Hotel Worker Retention

Cleveland has not enacted a hotel worker retention ordinance requiring new owners to keep existing staff. Hotel labor relations follow Ohio at-will employment law and federal NLRA, with union contracts handling job protection at organized properties downtown.

Key details: Cleveland rule: None adopted. Governing law: Ohio at-will, federal NLRA. Active union: UNITE HERE Local 10. Contrast city: Los Angeles has WRO.

No ordinance applies, so there are no city penalties. Workers may pursue NLRA unfair labor practice charges or grievances under existing UNITE HERE Local 10 contracts where applicable.

Cleveland is more permissive than most cities when it comes to hotel worker retention. That said, there are still limits.

The Bottom Line

Cleveland's hotels & lodging rules are a mixed bag.

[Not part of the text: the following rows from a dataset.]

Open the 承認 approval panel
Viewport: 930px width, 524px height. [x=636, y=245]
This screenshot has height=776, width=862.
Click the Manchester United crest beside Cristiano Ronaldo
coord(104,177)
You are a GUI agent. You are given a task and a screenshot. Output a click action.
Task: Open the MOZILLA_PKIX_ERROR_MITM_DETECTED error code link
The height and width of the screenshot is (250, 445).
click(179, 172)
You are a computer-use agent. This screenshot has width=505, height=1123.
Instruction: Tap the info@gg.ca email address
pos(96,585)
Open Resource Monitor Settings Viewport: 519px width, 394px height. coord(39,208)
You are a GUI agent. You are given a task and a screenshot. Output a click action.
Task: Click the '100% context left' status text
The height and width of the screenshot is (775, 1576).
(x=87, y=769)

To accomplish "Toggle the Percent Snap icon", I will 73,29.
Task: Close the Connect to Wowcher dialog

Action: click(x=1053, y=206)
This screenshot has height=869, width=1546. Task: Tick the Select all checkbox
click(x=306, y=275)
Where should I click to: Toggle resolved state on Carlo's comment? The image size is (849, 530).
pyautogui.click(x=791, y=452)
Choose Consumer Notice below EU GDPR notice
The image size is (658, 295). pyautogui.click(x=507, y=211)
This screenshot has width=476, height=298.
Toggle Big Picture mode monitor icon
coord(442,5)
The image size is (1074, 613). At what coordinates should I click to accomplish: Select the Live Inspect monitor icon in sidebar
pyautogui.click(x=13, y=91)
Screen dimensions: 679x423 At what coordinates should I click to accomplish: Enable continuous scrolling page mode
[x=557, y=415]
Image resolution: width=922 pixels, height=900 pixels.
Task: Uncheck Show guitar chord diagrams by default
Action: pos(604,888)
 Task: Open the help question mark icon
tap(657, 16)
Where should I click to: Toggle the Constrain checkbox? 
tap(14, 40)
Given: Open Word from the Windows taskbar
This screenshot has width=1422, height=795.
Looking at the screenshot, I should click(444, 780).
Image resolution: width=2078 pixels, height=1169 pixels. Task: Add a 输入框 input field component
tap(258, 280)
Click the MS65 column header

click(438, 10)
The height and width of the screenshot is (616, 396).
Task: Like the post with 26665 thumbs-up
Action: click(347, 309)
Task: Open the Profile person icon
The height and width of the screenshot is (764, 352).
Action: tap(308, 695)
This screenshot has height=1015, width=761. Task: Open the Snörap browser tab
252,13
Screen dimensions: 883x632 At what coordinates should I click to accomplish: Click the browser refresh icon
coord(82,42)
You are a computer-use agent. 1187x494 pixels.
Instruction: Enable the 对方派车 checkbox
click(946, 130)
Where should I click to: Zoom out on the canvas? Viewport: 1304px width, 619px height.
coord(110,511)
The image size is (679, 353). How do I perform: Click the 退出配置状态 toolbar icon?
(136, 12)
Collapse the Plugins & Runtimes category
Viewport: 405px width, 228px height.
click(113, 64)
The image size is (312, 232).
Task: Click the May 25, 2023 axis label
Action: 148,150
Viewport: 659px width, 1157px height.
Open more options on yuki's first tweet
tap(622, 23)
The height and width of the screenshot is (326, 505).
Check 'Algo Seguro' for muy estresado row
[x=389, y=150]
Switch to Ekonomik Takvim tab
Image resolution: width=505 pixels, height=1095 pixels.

Some areas are strict, others are relaxed, and the details matter. The best approach is to check the specific rule that applies to your situation rather than assuming Cleveland is broadly strict or permissive.

These rules come from Cleveland's publicly available municipal code. For complete penalty schedules, exemption details, and answers to common questions, see the individual ordinance pages throughout this guide.